Gentle Exercises for the Elderly
These exercises involve simple, light movements of the hands, legs, fingers, toes, etc. Let us start with the hands. Simply open and close the hands as quickly as possible. While opening the hands, try to stretch the fingers of the hands as much as you can, and when you close them, try to make the fist tight. Continue the opening and closing of the hands for 10 times. Now that your hands have done some exercises, your hand muscles must have become slightly taut now. So you should relax them by shaking both your hands together.

Next do some movements of the feet while in a sitting position. Raise both your feet together above the ground up to a few inches and then move your toes in any random direction. Move your feet back to the ground as soon as you find it uncomfortable to keep it in the raised condition. Another exercise for the leg is to lift both the legs as much as you can. Stop lifting them the moment you find that your knee joints have locked up. Bring down your legs. Repeat the process for 5 - 6 times. Do not overstretch yourself. Stop the moment you are not feeling fine.

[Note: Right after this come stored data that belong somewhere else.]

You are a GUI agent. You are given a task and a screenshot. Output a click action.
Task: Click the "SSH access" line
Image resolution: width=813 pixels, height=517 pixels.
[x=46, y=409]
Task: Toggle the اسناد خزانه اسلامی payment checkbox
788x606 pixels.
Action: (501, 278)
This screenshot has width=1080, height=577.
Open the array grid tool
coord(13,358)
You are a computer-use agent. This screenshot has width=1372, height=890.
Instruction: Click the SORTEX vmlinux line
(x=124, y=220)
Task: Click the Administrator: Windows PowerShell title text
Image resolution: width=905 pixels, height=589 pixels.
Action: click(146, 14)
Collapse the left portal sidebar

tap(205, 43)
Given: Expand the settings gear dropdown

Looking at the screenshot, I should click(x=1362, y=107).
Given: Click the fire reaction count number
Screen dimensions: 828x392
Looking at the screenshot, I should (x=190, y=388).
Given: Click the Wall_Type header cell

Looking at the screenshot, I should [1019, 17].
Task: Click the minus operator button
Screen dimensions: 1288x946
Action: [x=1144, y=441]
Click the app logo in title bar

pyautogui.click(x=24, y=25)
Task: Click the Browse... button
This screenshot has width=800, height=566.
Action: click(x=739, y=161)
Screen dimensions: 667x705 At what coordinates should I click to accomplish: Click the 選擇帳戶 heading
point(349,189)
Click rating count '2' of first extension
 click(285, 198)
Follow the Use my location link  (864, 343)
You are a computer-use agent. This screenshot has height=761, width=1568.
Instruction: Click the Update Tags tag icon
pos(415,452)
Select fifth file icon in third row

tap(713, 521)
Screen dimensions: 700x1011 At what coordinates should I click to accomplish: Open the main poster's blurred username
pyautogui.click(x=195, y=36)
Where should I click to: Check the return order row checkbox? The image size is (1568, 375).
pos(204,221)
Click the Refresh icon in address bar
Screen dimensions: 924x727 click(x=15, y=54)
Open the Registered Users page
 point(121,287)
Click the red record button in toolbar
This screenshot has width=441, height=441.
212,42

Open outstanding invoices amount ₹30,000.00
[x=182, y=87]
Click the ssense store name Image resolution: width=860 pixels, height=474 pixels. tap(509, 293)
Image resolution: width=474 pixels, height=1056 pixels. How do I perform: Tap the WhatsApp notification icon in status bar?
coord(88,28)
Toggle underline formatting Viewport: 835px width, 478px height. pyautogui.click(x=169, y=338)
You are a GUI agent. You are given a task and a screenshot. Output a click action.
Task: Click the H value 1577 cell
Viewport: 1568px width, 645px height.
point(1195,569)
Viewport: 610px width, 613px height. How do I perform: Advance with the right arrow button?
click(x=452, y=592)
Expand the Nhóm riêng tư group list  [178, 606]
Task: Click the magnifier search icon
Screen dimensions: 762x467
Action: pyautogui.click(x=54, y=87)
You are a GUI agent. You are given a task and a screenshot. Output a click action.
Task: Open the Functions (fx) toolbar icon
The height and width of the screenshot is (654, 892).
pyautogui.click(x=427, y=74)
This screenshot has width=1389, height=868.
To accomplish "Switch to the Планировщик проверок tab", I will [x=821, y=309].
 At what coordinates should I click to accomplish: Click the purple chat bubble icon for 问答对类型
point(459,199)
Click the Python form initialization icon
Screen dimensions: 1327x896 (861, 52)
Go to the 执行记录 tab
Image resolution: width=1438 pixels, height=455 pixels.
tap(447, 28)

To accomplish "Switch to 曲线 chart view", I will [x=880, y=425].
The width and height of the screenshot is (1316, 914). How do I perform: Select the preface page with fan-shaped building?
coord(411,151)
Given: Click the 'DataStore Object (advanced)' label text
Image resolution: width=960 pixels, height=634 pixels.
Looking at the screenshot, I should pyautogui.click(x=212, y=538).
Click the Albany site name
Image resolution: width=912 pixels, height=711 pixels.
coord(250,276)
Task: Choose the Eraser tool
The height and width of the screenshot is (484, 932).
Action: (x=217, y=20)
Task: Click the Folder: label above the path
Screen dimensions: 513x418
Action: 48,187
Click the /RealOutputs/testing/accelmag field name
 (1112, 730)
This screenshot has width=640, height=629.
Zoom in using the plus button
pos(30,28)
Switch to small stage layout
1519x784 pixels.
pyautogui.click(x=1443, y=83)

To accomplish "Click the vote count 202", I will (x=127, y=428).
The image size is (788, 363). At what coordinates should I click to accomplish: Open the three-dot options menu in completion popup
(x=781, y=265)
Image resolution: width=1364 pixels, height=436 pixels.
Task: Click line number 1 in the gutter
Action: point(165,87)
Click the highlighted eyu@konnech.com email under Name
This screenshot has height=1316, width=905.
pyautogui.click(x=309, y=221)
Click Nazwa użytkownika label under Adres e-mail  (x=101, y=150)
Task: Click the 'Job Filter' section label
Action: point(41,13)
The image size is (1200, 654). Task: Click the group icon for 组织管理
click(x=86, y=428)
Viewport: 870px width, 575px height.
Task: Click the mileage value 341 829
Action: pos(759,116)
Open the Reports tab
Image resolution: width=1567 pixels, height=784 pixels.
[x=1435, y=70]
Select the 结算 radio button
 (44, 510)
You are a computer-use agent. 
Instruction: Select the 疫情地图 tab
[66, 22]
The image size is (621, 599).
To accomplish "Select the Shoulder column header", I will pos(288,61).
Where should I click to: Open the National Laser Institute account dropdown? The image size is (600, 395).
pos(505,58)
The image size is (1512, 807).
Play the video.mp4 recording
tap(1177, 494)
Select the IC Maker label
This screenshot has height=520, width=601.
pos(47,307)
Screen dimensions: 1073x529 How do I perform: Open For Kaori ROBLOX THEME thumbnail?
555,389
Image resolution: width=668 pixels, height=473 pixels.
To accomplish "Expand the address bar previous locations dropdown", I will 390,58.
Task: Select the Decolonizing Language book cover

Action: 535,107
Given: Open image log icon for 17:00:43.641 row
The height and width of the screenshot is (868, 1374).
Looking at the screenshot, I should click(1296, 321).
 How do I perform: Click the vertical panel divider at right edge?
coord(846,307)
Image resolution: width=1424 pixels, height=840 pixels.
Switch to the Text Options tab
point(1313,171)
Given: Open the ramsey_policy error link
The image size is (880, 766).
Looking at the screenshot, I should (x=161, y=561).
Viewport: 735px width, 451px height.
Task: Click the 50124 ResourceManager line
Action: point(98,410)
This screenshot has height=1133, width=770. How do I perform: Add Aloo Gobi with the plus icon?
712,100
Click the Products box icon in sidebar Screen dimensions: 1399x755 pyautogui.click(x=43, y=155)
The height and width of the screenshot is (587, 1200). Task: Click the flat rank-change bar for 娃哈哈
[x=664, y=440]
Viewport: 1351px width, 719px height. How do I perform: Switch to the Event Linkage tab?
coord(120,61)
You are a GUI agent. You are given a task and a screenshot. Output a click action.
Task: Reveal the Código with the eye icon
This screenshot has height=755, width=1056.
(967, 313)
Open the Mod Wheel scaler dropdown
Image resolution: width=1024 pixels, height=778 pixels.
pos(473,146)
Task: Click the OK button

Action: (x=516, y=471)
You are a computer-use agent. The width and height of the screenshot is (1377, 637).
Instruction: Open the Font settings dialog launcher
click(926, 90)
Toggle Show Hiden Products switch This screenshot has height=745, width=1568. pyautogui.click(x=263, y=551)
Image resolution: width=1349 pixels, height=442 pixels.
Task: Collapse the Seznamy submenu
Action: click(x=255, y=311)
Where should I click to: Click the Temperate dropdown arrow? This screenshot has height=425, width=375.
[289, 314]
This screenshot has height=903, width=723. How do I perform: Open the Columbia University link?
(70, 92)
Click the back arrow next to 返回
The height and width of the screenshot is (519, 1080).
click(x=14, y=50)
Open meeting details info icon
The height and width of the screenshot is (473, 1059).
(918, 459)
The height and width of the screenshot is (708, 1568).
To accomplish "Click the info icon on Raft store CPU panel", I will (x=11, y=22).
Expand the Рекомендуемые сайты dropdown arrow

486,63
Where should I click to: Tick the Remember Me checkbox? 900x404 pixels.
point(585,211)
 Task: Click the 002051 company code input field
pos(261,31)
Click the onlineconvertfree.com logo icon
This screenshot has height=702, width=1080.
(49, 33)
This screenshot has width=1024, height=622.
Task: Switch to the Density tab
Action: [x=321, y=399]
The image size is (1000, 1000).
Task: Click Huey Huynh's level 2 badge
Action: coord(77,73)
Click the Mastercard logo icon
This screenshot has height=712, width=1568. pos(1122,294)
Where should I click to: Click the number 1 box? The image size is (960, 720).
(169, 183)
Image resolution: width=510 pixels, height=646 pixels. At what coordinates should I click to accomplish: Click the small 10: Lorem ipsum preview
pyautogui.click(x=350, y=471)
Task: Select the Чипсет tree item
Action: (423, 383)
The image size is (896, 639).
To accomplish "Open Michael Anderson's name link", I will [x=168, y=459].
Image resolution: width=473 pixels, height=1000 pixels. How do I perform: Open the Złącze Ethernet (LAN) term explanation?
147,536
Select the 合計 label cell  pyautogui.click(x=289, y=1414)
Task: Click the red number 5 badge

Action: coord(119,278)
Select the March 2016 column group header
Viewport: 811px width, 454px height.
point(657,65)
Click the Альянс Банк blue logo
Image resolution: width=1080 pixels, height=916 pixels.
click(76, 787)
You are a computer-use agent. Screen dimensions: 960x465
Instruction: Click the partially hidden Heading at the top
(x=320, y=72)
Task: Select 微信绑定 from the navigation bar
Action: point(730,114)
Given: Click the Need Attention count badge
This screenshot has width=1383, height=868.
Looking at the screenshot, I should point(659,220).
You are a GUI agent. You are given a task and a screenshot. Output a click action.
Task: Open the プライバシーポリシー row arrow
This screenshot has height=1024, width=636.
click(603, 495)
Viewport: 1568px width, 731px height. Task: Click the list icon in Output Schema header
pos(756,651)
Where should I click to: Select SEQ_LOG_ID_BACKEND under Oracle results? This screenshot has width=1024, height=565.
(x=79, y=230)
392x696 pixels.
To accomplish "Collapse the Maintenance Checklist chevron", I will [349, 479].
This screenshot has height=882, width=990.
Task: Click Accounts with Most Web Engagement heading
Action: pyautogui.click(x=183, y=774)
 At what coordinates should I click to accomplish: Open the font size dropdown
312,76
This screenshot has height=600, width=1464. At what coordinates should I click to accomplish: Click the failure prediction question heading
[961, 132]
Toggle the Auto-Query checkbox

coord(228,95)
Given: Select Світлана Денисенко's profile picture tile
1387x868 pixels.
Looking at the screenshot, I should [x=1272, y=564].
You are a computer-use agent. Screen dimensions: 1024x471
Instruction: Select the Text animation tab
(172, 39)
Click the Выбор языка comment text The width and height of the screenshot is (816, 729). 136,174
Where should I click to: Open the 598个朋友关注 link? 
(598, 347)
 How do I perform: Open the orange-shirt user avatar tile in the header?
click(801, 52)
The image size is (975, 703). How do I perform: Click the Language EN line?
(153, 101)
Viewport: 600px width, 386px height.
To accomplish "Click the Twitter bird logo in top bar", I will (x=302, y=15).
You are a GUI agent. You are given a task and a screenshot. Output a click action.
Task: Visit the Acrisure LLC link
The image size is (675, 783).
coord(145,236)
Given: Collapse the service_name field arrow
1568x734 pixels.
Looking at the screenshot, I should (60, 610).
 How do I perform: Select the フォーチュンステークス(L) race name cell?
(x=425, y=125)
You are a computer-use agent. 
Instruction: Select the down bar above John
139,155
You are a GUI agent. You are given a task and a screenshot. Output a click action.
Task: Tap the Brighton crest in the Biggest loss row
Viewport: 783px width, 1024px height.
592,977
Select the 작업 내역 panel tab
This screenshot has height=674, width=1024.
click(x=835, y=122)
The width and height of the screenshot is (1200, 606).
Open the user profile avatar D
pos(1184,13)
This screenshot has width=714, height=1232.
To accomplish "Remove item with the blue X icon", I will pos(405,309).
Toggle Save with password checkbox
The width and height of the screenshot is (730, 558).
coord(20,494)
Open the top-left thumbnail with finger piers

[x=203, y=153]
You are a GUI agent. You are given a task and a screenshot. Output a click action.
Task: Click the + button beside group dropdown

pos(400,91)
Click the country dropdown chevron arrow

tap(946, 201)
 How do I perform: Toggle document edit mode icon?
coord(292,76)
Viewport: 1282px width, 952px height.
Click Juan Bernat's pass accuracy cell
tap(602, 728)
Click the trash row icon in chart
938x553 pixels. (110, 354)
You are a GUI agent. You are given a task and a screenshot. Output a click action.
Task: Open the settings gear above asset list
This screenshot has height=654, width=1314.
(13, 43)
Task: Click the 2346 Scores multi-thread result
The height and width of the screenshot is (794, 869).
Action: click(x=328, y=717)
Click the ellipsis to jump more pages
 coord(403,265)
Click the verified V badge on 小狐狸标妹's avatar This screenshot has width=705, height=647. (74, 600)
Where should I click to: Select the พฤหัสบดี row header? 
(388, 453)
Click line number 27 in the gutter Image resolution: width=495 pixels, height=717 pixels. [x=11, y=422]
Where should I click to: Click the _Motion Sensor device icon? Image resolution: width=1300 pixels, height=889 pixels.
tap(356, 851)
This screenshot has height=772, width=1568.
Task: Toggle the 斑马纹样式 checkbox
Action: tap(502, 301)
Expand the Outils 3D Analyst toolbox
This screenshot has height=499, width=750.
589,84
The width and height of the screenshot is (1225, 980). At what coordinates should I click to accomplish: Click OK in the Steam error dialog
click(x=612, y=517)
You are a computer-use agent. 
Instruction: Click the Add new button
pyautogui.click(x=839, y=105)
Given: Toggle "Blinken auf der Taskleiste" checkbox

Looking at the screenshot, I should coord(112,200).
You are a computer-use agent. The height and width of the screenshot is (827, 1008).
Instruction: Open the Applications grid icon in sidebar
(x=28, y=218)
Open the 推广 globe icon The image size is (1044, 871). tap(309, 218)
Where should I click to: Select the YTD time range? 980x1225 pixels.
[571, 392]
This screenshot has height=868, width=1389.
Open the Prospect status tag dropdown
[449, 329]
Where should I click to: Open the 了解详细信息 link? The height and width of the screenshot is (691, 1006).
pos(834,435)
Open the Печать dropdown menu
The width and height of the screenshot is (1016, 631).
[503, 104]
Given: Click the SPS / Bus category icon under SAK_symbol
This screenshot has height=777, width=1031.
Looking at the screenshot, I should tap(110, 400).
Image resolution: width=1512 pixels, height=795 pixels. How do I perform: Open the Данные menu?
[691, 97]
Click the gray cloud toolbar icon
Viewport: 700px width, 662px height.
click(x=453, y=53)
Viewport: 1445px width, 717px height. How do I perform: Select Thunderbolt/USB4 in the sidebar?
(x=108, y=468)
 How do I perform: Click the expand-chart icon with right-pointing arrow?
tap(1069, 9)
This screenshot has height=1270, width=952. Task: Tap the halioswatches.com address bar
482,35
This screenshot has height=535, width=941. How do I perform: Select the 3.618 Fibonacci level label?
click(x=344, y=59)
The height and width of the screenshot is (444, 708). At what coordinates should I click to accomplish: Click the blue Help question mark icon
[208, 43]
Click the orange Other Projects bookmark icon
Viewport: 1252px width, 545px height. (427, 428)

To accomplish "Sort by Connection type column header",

Mobility Exercises for the Elderly
Raise your feet slightly above the ground and stretch your legs at the front and then try to make the toes pointed towards the forward direction first. Hold the position for a few seconds or till you can keep it that way easily. Then bring back the feet in its original position without touching the ground and point the toes in the upward direction. Hold this position for a few seconds. Put your feet back on the ground and relax.

Hold your hands together in the same way you hold them after clapping. Gradually lift up your elbows and push the hands as hard as you can and hold the position for around 10 seconds. You will feel the tension building up on the muscles of your arms, shoulders and chest.

Back Exercises for the Elderly

The backbone is a very delicate area of the body. Therefore, you have to be very careful while doing any back exercises. These exercises mainly involve the head and the neck. Make all the movements in a very slow and gentle manner. Do not try any movements that are difficult for you. Sit straight on the chair and slowly bend your head in the forward direction so that your chin touches the chest. Hold your head in that position for a few seconds and then get back to the original position. Similarly, try to tilt your head backwards and keep it in that position for few seconds. Then again gradually return to the original position.